If you did everything correctly, you should now be able to visualize your cross validation map:
```
>> load spiral
>> [bestC,bestP,bestval,allerrs]=crossvalidate(xTr,yTr,'rbf',2.^[-1:8],2.^[-2:3]);
>> [xx,yy]=meshgrid(-2:3,-1:8);
>> surf(xx,yy,allerrs);
>> xlabel('\gamma'); ylabel('C'); zlabel('Val Error');
```
The result should look similar to this image: You can now also take the best parameters and train your SVM. The following code trains the SVM with crass validated parameters, computes the test error and visualizes its decision boundary.
```
>> svmclassify=trainsvm(xTr,yTr,bestC,'rbf',bestP);
>> testerr=sum(sign(svmclassify(xTe))~=yTe(:))/length(yTe)
testerr =  0.15289
>> visdecision(xTe,yTe,svmclassify,'vismargin',true);
```

Extra Credit

Implement the function autosvm.m.
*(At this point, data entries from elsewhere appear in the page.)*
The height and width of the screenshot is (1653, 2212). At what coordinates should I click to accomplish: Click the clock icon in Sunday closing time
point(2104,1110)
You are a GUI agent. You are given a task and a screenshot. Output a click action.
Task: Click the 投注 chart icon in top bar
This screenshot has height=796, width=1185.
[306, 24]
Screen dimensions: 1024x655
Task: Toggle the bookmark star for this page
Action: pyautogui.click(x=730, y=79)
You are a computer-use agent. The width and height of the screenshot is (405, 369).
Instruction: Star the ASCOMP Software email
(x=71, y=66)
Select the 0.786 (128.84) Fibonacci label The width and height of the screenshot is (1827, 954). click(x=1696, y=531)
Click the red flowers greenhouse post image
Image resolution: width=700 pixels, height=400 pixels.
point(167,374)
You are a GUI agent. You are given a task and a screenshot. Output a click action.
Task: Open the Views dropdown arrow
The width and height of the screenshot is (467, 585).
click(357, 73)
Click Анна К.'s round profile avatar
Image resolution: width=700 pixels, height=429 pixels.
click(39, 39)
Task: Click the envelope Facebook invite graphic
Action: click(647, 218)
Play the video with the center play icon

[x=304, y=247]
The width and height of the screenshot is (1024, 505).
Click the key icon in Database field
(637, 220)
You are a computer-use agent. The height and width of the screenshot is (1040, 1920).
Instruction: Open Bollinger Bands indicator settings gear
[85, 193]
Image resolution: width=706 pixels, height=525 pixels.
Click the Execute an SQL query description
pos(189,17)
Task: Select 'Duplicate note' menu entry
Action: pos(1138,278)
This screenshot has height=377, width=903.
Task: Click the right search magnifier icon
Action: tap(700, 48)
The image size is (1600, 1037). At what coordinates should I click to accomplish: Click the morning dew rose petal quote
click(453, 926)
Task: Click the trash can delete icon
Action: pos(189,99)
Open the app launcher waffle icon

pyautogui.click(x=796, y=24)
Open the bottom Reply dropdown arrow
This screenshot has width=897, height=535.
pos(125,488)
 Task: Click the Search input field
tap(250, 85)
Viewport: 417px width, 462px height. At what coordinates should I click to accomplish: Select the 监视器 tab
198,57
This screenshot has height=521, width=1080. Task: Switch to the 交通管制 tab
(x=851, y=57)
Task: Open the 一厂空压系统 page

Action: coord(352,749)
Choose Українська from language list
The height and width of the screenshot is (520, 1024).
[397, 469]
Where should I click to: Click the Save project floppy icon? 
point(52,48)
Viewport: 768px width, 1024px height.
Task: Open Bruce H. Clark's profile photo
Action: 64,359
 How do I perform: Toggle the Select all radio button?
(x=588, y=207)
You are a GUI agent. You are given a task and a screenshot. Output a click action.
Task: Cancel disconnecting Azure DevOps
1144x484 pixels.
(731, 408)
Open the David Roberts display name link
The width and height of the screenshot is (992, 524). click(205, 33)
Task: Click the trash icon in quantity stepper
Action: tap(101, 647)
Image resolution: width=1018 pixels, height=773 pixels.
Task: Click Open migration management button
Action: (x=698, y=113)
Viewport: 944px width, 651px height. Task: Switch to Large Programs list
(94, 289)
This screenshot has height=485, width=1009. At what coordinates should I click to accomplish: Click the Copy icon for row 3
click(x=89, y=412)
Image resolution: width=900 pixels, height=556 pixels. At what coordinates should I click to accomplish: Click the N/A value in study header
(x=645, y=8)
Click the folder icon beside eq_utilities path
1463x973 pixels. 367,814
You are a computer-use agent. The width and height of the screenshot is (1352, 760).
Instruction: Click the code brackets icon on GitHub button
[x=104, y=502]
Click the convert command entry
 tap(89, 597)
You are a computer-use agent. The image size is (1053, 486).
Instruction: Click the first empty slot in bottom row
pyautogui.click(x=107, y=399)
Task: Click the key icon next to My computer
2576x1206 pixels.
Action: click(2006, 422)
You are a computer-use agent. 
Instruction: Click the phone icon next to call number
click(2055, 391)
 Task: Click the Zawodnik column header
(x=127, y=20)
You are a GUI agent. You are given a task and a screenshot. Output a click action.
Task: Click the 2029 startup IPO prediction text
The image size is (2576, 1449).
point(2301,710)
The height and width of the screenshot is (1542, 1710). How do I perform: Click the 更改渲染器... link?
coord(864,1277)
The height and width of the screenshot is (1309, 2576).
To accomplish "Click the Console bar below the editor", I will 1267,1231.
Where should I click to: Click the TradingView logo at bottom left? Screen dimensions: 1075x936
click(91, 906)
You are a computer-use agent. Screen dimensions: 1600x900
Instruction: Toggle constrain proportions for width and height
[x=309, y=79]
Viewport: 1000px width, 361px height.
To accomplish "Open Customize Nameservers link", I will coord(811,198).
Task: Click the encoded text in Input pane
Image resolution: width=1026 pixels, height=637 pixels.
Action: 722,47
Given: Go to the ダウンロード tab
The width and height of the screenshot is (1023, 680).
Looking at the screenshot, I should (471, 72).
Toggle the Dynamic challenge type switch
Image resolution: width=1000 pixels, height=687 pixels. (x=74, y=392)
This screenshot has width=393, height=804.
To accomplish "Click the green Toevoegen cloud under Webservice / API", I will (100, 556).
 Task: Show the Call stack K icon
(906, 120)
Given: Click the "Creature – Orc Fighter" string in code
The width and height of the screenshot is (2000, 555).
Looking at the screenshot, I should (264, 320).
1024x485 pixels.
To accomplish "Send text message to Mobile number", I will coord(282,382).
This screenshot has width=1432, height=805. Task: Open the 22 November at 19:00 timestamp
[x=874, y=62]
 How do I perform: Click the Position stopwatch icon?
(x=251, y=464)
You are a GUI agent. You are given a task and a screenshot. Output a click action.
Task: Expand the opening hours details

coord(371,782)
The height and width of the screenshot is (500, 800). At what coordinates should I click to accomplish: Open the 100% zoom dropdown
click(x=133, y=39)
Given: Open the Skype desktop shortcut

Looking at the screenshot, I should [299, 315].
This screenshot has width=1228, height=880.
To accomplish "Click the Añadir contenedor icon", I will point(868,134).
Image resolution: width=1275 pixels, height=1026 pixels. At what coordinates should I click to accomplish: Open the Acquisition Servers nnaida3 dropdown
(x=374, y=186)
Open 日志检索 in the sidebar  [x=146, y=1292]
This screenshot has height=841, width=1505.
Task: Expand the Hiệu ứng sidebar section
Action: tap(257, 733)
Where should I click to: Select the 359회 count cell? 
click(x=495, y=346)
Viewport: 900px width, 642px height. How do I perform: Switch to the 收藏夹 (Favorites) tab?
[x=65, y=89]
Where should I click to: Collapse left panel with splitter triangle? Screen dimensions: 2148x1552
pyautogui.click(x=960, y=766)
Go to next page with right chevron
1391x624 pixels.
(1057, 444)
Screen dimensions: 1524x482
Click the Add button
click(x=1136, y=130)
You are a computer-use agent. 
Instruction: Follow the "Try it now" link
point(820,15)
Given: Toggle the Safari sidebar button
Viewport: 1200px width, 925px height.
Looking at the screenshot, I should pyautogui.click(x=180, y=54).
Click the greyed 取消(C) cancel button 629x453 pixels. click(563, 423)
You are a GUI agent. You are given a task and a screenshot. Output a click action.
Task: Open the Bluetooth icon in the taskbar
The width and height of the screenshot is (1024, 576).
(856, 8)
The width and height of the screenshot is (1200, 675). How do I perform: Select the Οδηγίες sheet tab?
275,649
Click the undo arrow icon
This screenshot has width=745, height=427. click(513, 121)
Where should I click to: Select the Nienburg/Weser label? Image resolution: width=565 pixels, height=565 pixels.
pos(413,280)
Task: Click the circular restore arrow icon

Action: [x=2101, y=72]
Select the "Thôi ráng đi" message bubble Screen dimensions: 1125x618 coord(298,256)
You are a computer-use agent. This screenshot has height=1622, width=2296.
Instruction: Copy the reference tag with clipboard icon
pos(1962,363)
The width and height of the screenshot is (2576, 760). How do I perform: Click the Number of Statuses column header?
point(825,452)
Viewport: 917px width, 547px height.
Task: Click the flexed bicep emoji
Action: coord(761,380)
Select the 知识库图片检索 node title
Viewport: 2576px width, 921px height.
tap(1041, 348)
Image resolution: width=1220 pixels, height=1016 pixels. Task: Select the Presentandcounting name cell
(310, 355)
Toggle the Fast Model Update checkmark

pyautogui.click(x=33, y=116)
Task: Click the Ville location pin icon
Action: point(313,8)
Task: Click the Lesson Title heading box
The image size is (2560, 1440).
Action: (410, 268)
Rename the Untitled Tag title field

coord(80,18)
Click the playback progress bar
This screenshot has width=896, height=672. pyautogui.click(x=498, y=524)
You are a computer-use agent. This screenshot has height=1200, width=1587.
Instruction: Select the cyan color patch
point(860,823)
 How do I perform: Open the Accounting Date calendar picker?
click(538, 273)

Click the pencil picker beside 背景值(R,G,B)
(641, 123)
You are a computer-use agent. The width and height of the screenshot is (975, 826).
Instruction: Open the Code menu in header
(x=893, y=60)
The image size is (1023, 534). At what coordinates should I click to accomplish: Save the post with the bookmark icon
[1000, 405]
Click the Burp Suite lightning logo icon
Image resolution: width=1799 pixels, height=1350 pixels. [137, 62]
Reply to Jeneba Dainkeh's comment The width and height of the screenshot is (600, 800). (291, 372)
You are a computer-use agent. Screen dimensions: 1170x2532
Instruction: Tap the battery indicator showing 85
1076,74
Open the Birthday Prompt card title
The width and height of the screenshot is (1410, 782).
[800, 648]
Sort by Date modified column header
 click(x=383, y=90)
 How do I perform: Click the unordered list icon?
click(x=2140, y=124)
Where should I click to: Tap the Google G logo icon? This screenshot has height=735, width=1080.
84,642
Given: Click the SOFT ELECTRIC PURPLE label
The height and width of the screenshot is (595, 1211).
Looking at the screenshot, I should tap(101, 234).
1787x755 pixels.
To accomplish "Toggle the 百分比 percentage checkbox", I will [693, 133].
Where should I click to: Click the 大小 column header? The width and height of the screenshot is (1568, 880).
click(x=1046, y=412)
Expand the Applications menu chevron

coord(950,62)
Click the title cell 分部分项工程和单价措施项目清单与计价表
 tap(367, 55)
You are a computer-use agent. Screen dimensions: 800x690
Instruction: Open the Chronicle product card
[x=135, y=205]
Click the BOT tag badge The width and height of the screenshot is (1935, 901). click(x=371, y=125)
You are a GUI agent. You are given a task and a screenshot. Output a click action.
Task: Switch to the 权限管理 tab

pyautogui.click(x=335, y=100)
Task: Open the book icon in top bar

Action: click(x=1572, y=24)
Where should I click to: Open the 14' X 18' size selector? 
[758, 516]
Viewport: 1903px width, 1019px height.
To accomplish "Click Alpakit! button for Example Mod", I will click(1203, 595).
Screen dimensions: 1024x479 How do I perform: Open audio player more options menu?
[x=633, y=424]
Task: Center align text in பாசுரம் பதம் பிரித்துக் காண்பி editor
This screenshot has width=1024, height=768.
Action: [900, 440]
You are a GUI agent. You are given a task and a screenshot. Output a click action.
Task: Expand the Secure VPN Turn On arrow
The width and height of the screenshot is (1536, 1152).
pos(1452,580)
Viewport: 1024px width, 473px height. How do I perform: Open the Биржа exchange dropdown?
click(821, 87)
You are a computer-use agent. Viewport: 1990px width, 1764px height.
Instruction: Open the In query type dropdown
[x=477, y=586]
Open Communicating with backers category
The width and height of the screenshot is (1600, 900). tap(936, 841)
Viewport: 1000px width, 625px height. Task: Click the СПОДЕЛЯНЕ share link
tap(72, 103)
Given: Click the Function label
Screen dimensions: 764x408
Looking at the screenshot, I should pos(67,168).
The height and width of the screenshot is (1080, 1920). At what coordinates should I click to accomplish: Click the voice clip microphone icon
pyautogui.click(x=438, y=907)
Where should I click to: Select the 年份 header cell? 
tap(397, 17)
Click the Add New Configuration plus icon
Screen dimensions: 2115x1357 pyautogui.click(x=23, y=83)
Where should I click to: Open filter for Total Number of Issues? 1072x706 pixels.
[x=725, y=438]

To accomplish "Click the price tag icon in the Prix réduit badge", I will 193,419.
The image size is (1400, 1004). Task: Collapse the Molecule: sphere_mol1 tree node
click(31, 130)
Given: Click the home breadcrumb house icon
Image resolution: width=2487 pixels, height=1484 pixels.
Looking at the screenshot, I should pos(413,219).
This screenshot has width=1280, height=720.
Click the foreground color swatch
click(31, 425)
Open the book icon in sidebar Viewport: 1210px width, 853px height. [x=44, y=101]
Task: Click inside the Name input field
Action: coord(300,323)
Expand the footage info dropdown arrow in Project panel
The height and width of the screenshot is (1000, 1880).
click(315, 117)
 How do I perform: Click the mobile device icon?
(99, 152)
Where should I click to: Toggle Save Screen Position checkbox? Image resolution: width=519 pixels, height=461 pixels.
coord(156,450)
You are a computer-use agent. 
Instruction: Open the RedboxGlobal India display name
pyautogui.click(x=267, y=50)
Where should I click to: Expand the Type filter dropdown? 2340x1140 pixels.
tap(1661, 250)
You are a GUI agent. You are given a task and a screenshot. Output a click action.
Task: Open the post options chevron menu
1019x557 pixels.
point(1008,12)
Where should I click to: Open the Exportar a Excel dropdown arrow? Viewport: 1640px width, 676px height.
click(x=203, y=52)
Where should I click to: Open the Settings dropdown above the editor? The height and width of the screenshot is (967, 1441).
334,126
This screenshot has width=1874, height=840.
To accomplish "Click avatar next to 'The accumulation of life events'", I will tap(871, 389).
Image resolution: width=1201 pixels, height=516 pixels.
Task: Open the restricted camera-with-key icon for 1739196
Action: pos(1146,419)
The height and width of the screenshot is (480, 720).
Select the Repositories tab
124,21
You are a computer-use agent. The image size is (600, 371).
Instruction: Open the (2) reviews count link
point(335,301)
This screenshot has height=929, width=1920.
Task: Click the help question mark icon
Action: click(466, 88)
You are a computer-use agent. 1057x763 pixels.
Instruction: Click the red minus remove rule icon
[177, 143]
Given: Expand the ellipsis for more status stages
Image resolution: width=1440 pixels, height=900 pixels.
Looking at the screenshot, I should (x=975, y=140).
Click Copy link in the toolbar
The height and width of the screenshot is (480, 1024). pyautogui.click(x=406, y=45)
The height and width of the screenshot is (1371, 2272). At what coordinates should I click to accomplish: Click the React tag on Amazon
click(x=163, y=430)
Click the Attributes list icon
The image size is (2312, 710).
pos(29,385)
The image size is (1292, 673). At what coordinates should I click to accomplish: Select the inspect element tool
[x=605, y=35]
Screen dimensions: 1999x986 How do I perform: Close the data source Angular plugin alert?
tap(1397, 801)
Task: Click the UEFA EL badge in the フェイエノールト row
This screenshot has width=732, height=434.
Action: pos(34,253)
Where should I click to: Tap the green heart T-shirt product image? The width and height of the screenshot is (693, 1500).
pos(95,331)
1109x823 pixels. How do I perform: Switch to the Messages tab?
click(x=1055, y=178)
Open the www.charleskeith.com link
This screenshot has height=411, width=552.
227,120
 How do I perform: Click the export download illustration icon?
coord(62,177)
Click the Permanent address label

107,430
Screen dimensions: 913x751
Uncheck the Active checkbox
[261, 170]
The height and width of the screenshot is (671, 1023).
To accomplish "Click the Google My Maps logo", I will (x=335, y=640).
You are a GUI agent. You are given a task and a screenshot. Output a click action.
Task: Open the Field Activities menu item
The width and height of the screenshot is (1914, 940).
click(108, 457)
Currently it takes a data set as input and tunes the hyper-parameters for the RBF kernel to perform best on a hold-out set (with your crossvalidation.m function). Can you improve it? (For example, you may look into adding new kernels to computeK.m, use telescopic cross validation, or use k-fold cross validation instead of a single validation set.)

Hints

It helps if you execute

>> more off

whenever you start or Octave console, to see the output of your functions on the screen right away.